However, since the increasing severity of exhaust emission regulations in recent years has led to diversification in muffler use conditions, mufflers fabricated of the aforesaid steel sheet materials are no longer able to provide adequate corrosion resistance and consequently have relatively short service lives. A demand has thus arisen for corrosion resistant materials capable of increasing automobile safety while also extending muffler service life. In response to this demand, Japanese Patent Public Disclosures No. 63(1988)-143240 and 63(1988)-143241 propose steels containing 5 to 10% Cr, but even such steels are unable to meet recent needs for extended service life.

SUMMARY OF THE INVENTION

An object of this invention is to provide a stainless steel exhibiting excellent anticorrosion property for use in the engine exhaust systems of automobiles and motorcycles.
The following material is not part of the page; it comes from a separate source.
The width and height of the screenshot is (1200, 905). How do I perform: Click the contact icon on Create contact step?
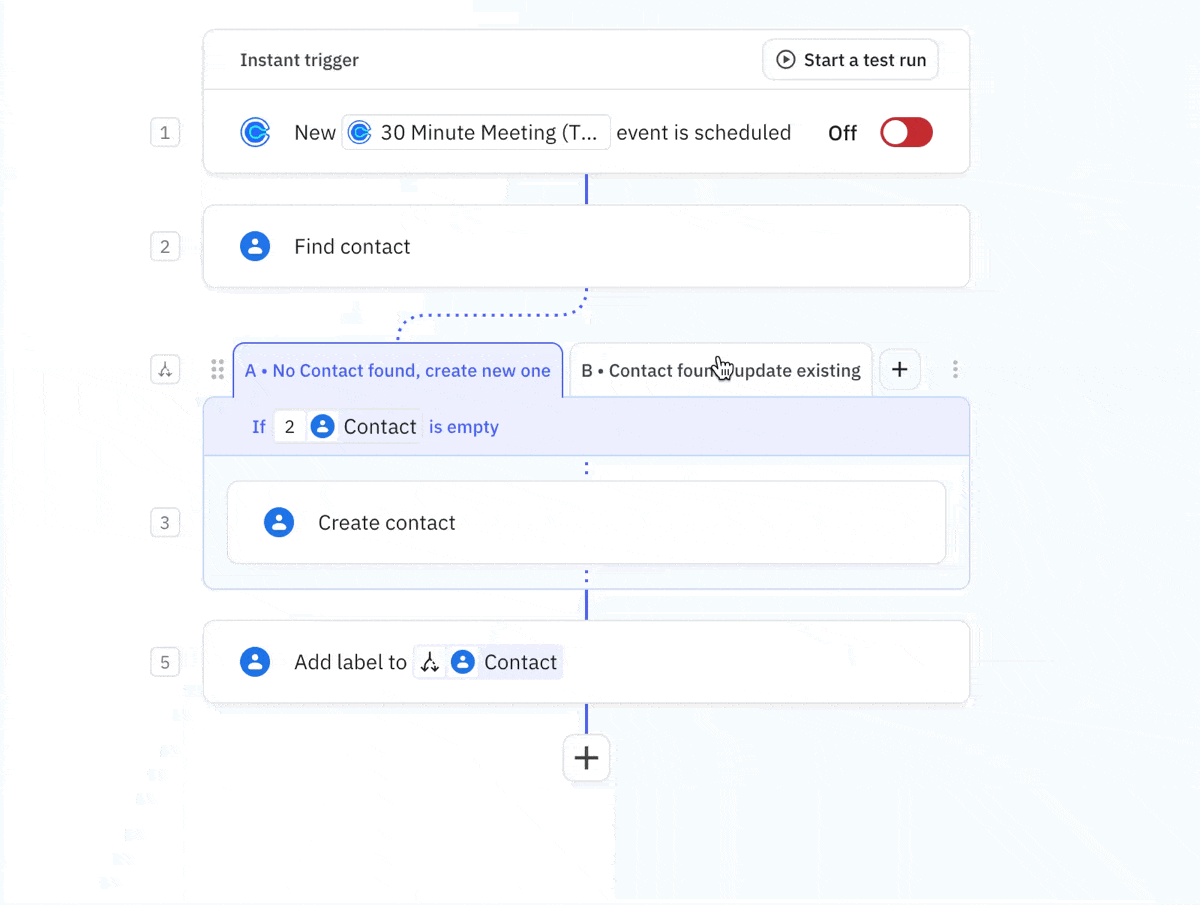pos(279,522)
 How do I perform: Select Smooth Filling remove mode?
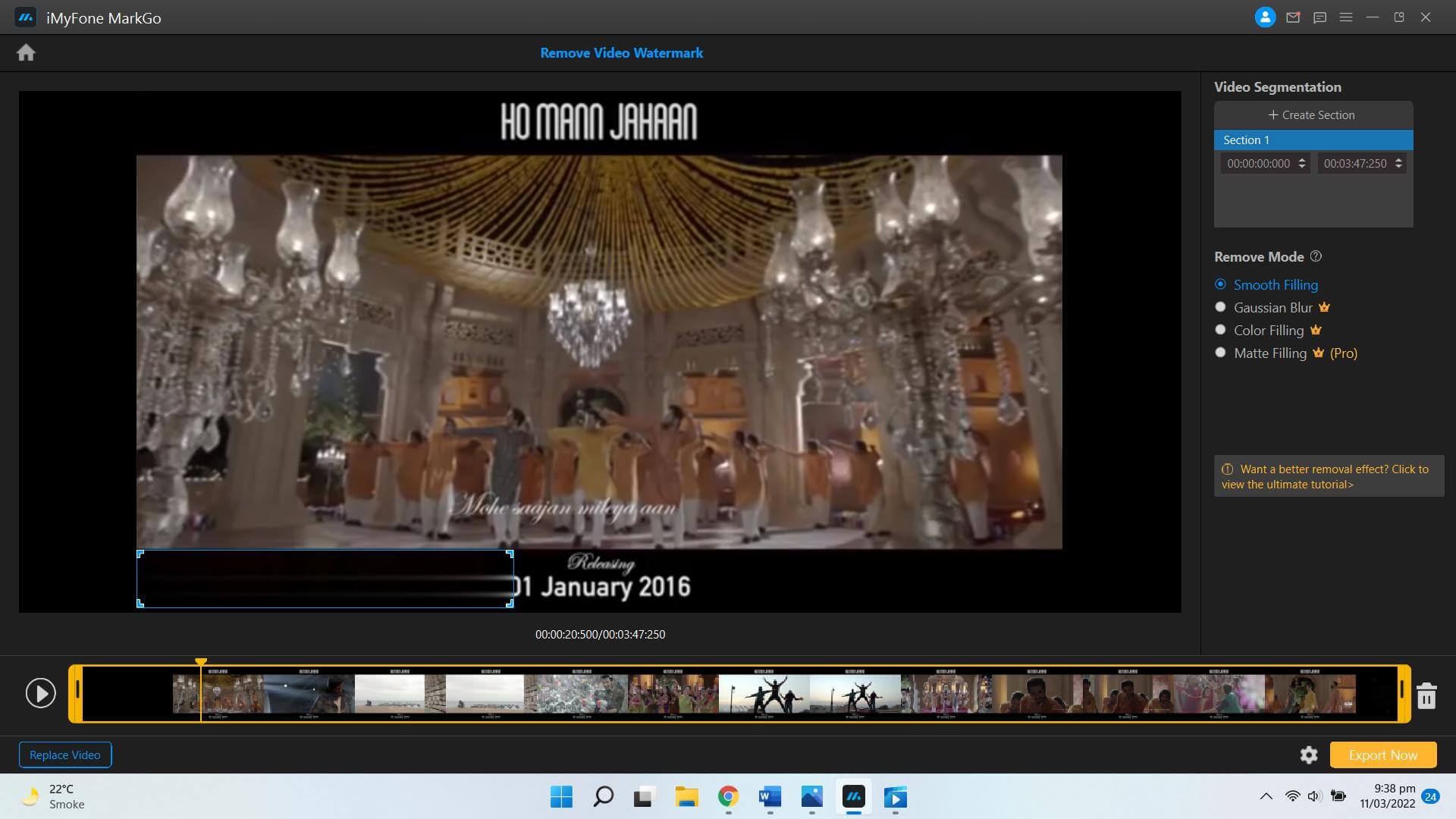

Another object of this invention is to provide such a stainless steel developed by conducting a detailed analysis of the specific conditions under which mufflers are actually used (analysis of the types of corrosion, environmental conditions and the like) and conducting a study on the effects exerted under the so-elucidated corrosion environment conditions by the main components of stainless steel, Cr, Mo, Ti and Nb, and the effects exerted individually and in combination by Ni, Cu, W, V, Zr, Ca, Ce on anticorrosion property (pitting prevention property; hereinafter referred to simply as anticorrosion property), thus elucidating the effects of the respective elements and enabling realization of a low-strength stainless steel exhibiting good workability which when applied to actual mufflers exhibits excellent anticorrosion property and enables long service life, safety, prevention of environmental pollution and the like over long periods of time and which further enables use of pipe production equipment employing the process for ordinary steel production.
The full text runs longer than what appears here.